At first, HNDRXX hits like a breath of fresh air. It's the slickest, spaciest project he's released since Honest (which was always underrated), and sits far left of the trap rigor mortis of the self-titled record. It opens with our antihero wandering back to his old trophy collection, over otherworldly vocal accompaniment, to assure Ciara she's still there, eternally his “possession”: But he sounds neither triumphant nor particularly spiteful so much as aware of how silly the claim is after all that's transpired. He offers us “a trip to paradise,” then chuckles knowingly. There’s space here (sonically and thematically), a crucial distance from the trauma that he'd, until recently, only confronted in pained tones. And from there, HNDRXX launches into an unexpectedly upbeat and bubbly places, the second half even verging unsettlingly close to sunny love-man R&B cliché, Rihanna collaboration and all. Budding romance is everywhere. By and large Future sounds....happy, which confuses a bit. The gorgeous electro-soul of "Use Me" and the summery theme park pop of "Incredible" border on full-bodied devotional ballads—but to whom? Could 2014 have been so suddenly forgotten that he's already moved on?
An alternate explanation suggests itself with the closer, a stunning 7-minute epic called ‘Sorry’. Sunk in a doleful, reverb-drenched pianoscape, the production breathes cold and sketches out an eerie, isolated space—the inside of a vacated house at dusk, say, layers of dust settled on old, abandoned picture frames.
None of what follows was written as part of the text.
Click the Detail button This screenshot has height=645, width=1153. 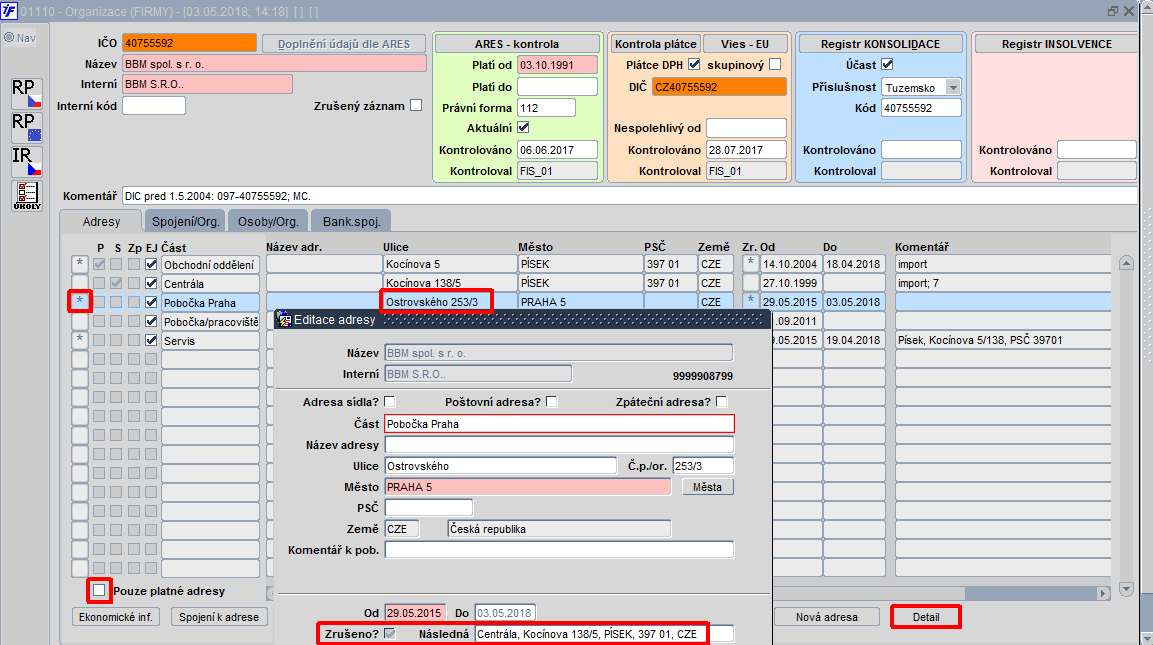(x=926, y=617)
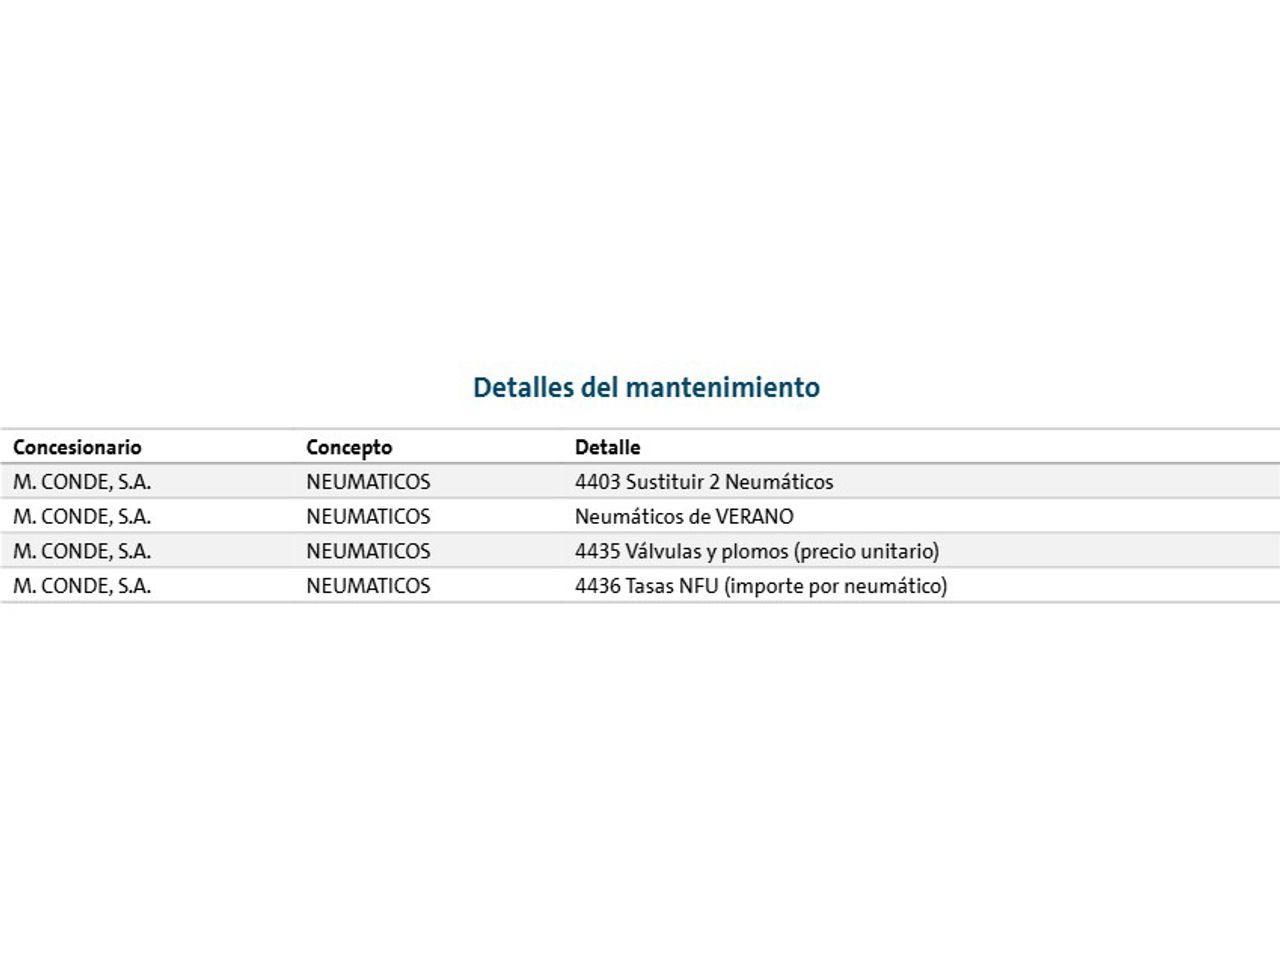This screenshot has height=959, width=1280.
Task: Select M. CONDE, S.A. in the 4435 row
Action: tap(82, 551)
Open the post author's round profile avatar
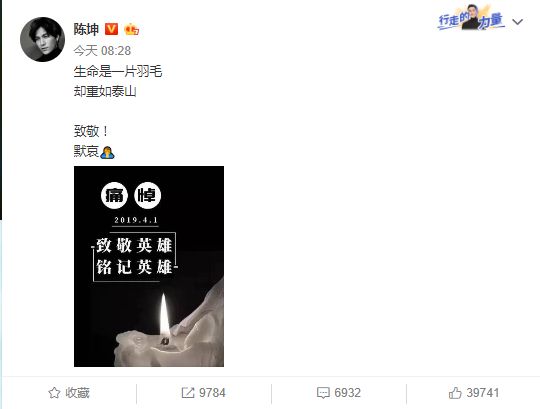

You can imagine Future walking back through the deserted rooms and up staircases in the fading light, navigating an architecture of memory and regret made clearer by the passage of time. His lyrics cycle through a laundry list of sins, reflections, and tempered pleas for forgiveness, but he no longer sounds tortured or self-medicated, as on ‘Codeine Crazy’; the sadness here is sober, quietly mournful, conciliatory. He seems ready to give up the ghost. After years of bleary transmissions from the other side, "Sorry" is his autobiography—a trapper's ghost story.
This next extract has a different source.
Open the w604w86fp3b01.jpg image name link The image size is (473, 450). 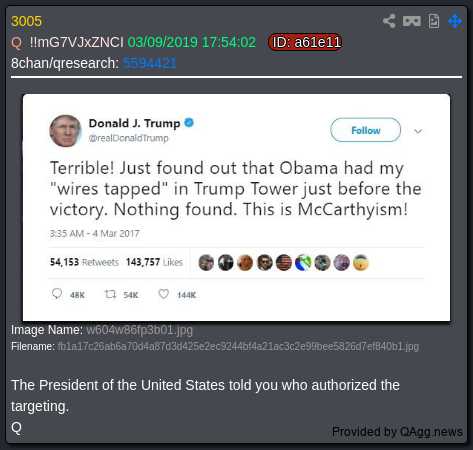coord(139,330)
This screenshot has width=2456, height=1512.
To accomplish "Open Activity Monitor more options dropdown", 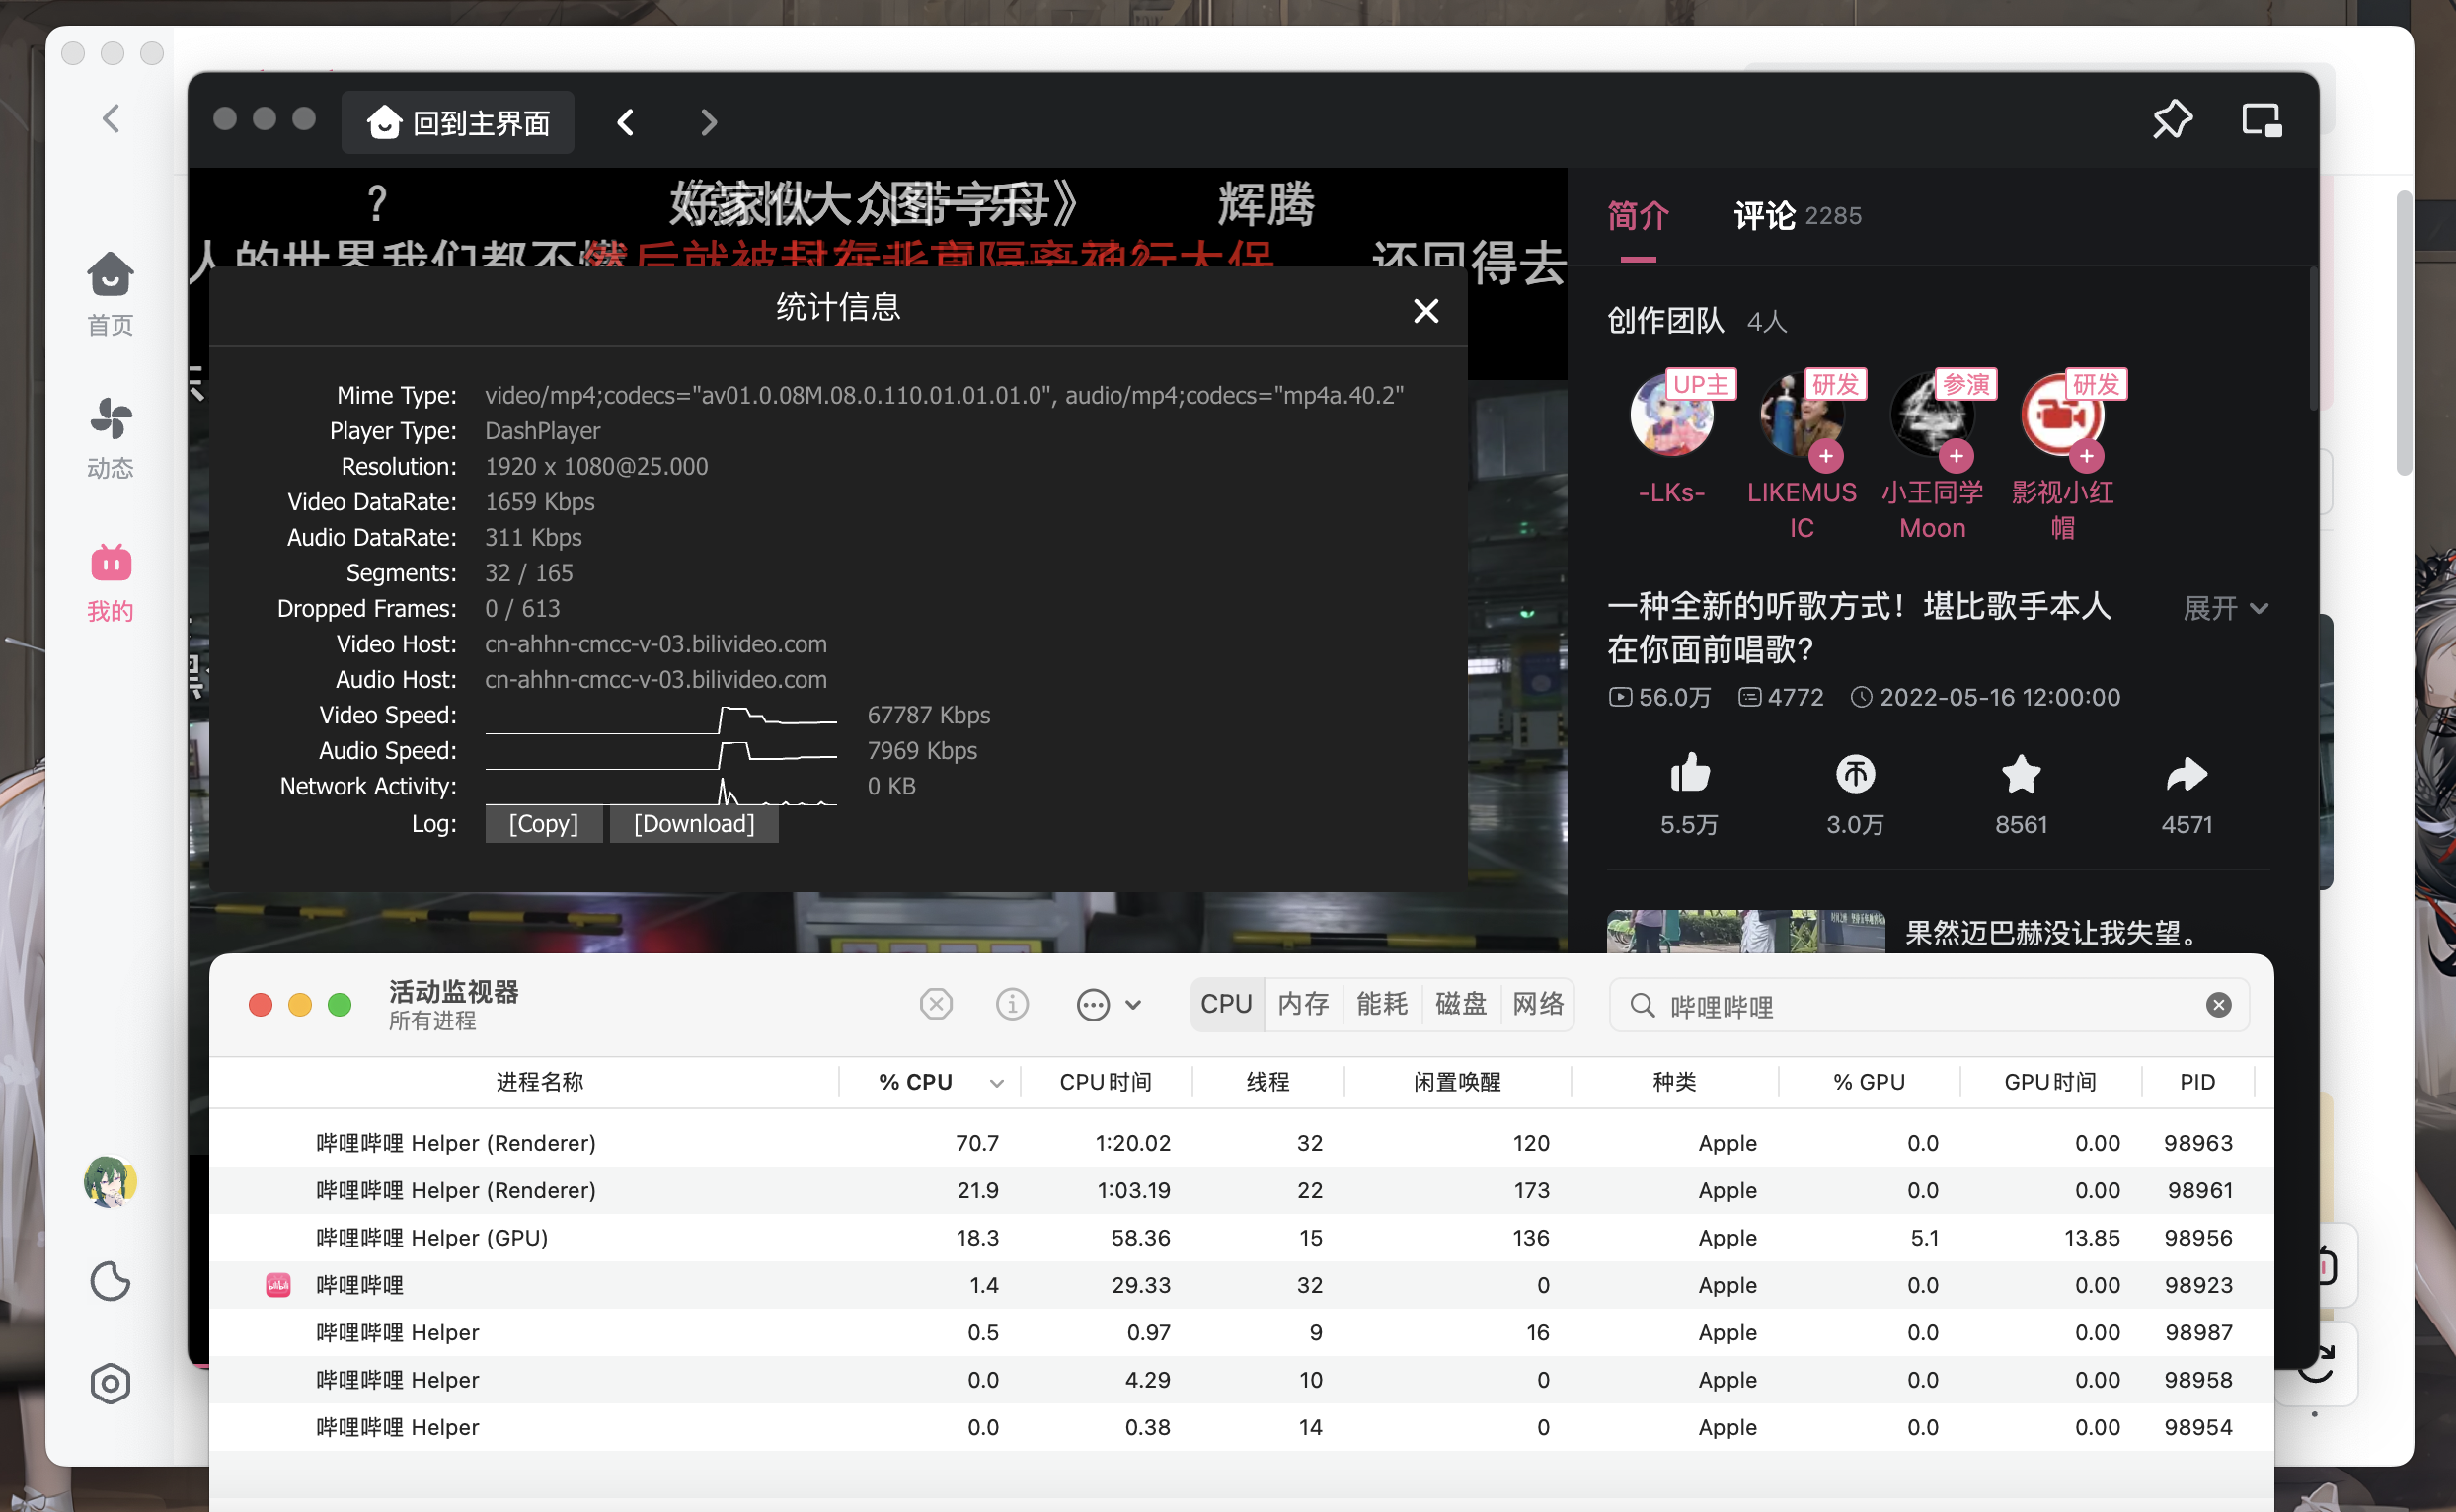I will (1108, 1004).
A new portrait begins to emerge of HNDRXX as a sort of subliminal concept album about the Ciara relationship, a drifting tour back through the memoradelic corridors of Future's haunted house. Perhaps those joyful love songs don't describe recent events at all, but recovered moments excavated from the fallout of the breakup, an angle that certainly corroborates his connection of HNDRXX to Honest. One of the album's first lines is "If we never speak again, I'm just glad I got to tell the truth,” and there's certainly a sense that, for the first time, he's permitted himself to wade back through the full variation of experiences from that failed romance, and reached a kind of closure. So I'm inclined to see HNDRXX less as a new step into uncharted aesthetic space (it's definitely not) and more as a fitting end of this chapter in his career, the bloodletting he's been inching toward for some time. And if that's the case, we can expect Future to start brandishing his auto-tuned croon into the service of music that’s freer and weirder soon. The burden of his past finally thrown off, perhaps he’ll even show us something resembling his namesake.